The battalion’s commander was Lieutenant Colonel Arnold Kemball, who, as Jack would later recall, “had forgotten more about soldiering than we ever knew.”
After training in Vernon, the battalion travelled overland to Halifax before sailing to England to wait for their deployment in France. They arrived in Le Havre, France in 1916 and were quickly in the middle of battle in Ypres.
When Jack spoke with the CBC on the 50th Anniversary of Vimy Ridge in 1967, he recalled a lucky moment while en route to the Somme in September 1916. Af after a firefight, where he became disoriented and separated from his battalion. He found himself crawling across no man’s land for four to five hours. Finally, as dawn broke, he made a dash for a parapet and dropped into the trench.
He realized later how dangerous this had been: several snipers had been close by, ready to shoot a stray finger if seen.
The next few months were hard days, full of combat, losing friends and living in cold, muddy conditions.
Jack recalled that early on the morning of March 1, 1917, the wind was variable and the gas so heavy it would sink into the trenches, creating challenging conditions for their intended raid on Snargate Trench near Hill 145 on during one of the early raids on Vimy Ridge.
Lt.-Col. Kemball, their commanding officer, chose to personally lead the battalion into the battle.
But the Germans were waiting.
Within five minutes, they lost 190 men, including Lt.–Col.

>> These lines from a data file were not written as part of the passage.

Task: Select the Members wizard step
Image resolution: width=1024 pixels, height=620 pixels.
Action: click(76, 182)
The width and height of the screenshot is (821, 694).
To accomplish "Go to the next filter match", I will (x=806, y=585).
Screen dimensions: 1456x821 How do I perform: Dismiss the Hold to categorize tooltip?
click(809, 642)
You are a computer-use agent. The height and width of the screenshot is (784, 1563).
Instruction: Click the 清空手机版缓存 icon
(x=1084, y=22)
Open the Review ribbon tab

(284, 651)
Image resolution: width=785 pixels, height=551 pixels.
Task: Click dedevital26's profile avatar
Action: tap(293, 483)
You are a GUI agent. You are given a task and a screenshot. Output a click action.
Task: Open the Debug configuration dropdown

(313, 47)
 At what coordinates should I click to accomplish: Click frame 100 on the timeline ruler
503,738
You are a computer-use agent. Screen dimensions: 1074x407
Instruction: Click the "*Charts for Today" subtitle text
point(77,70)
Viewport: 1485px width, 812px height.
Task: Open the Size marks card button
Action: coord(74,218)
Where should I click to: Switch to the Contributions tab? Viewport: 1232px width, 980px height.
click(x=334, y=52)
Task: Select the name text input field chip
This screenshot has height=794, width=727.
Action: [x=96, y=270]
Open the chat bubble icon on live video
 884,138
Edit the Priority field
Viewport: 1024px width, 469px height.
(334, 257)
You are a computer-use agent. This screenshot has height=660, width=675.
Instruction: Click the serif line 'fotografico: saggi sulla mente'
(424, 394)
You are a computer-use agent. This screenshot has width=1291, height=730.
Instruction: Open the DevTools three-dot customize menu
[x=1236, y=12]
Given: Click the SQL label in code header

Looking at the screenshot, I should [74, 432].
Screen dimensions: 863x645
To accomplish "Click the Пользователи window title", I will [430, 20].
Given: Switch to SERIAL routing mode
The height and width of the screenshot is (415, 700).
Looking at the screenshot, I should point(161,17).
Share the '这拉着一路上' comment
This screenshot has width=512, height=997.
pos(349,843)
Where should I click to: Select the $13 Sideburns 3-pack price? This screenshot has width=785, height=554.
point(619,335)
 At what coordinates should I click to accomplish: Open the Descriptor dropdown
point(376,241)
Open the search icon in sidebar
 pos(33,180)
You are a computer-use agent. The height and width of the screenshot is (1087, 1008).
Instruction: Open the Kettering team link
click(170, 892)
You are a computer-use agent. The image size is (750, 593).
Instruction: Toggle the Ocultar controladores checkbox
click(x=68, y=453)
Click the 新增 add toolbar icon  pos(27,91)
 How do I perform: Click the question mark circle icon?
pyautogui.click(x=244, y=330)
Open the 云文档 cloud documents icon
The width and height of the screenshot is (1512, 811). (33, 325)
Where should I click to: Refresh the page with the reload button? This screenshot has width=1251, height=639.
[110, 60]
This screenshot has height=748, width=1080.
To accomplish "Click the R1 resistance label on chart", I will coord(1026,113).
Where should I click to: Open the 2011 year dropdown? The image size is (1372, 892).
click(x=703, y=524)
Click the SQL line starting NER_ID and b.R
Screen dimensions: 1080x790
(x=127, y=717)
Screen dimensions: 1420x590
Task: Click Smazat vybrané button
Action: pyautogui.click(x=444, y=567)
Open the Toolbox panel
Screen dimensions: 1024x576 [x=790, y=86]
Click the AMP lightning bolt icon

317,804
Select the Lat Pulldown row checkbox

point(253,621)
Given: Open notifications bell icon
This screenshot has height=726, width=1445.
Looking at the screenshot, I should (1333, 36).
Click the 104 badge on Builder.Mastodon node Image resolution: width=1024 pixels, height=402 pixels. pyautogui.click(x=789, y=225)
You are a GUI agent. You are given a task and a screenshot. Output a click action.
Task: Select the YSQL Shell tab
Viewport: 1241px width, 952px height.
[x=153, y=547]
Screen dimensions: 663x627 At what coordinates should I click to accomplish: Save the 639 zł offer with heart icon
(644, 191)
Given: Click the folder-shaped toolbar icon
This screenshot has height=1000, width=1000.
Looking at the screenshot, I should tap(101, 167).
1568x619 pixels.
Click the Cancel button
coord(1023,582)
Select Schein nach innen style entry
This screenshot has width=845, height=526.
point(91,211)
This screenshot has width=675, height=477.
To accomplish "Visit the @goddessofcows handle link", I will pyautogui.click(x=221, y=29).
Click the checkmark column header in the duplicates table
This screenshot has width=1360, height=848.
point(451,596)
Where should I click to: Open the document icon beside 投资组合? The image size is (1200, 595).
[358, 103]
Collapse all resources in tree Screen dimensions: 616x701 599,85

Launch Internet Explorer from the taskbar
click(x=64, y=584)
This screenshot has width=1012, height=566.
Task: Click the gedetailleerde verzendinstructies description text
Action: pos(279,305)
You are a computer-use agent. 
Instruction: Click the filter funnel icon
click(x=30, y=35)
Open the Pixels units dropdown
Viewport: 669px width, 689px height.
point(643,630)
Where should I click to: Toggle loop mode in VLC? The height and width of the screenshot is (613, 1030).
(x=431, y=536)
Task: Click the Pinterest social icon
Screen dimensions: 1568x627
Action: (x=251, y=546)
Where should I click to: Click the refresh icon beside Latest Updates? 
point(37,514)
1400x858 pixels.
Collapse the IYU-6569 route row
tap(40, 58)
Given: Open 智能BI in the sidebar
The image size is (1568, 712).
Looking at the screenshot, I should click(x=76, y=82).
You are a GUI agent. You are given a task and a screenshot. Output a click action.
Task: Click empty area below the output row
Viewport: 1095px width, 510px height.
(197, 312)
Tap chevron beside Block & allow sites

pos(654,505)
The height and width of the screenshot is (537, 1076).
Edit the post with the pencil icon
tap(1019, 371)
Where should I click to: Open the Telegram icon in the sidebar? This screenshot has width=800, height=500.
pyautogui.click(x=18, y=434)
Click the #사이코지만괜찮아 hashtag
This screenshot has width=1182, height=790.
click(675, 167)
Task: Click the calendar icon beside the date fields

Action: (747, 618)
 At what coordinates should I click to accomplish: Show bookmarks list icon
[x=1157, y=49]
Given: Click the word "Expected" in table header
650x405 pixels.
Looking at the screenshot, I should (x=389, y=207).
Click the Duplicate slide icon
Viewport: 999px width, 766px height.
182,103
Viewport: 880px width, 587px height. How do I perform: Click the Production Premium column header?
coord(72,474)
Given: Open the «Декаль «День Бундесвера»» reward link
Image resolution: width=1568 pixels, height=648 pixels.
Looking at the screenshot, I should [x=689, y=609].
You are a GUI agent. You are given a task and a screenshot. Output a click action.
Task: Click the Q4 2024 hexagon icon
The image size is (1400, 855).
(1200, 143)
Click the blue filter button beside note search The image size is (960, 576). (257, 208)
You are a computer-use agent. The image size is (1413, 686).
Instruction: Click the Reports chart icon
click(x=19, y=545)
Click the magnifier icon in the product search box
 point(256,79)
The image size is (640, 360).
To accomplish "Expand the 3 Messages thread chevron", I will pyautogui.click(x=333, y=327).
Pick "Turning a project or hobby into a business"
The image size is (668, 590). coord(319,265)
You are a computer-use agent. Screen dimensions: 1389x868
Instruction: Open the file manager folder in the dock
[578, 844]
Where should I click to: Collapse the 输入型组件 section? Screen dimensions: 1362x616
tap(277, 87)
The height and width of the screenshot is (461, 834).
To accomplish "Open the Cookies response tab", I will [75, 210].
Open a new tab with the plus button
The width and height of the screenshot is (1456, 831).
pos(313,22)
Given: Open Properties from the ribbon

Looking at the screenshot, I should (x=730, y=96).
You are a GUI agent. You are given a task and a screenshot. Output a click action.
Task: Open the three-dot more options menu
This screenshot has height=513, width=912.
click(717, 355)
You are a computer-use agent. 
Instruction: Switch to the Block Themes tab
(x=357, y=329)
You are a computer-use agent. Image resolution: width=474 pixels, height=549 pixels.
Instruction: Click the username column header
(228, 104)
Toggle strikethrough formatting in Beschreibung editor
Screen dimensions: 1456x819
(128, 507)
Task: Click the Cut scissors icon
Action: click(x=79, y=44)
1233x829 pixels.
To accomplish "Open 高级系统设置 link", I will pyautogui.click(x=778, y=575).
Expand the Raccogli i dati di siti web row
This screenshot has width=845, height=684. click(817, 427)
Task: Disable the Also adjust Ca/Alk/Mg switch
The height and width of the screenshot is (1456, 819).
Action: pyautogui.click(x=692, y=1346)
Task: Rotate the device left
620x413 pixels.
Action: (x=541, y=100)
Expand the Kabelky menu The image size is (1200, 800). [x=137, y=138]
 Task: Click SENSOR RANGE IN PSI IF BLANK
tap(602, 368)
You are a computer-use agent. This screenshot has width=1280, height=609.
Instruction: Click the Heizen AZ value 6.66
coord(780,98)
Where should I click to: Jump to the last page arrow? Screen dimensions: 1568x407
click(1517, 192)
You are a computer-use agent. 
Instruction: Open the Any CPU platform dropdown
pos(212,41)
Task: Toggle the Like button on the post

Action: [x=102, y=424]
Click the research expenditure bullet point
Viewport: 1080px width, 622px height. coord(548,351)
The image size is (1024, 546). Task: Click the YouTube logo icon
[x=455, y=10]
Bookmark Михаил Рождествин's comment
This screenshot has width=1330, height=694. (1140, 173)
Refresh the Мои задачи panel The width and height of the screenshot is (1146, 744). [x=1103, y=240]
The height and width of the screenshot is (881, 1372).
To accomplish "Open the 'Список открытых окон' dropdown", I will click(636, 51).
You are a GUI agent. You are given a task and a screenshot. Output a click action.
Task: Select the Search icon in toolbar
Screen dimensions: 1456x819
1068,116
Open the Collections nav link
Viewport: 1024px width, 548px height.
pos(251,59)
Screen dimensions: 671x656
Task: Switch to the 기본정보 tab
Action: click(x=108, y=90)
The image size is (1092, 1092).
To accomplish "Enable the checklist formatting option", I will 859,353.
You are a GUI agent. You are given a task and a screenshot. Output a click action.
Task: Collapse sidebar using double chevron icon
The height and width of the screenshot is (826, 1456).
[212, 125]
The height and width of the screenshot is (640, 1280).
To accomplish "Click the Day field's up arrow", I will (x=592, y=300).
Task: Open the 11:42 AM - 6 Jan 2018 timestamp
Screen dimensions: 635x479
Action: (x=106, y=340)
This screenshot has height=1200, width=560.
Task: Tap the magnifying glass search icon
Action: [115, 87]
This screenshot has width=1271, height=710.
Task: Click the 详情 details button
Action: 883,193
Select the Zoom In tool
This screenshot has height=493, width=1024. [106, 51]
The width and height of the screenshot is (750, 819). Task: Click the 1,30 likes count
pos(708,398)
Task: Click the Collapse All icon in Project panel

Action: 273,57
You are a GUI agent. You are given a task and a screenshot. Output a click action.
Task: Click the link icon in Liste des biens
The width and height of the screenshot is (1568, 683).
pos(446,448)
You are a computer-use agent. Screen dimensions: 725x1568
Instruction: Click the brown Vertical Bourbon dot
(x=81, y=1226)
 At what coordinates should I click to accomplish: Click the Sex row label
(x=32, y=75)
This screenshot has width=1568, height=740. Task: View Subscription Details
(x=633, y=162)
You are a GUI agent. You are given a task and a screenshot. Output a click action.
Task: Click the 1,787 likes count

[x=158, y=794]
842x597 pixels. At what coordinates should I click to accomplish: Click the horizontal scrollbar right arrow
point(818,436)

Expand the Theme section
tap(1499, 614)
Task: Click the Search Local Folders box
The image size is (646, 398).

Kemball and two other company commanders.
“It was a nightmare, an absolute nightmare of a raid,” Jack would later say. “And it happened just a month before Vimy … the result was, of course, that we were very much weakened when Vimy came along.”
After the action was over, the Germans sent an officer under a white flag with an offer of a short truce.
The German soldiers then assisted the Canadian battalion, carrying the dead and wounded halfway across no man’s land, where the Canadian forces took them the rest of the way.
“After the given time, that was finished, and the picnic started again,” said Jack. “I never saw that done anywhere else, all our time in France.”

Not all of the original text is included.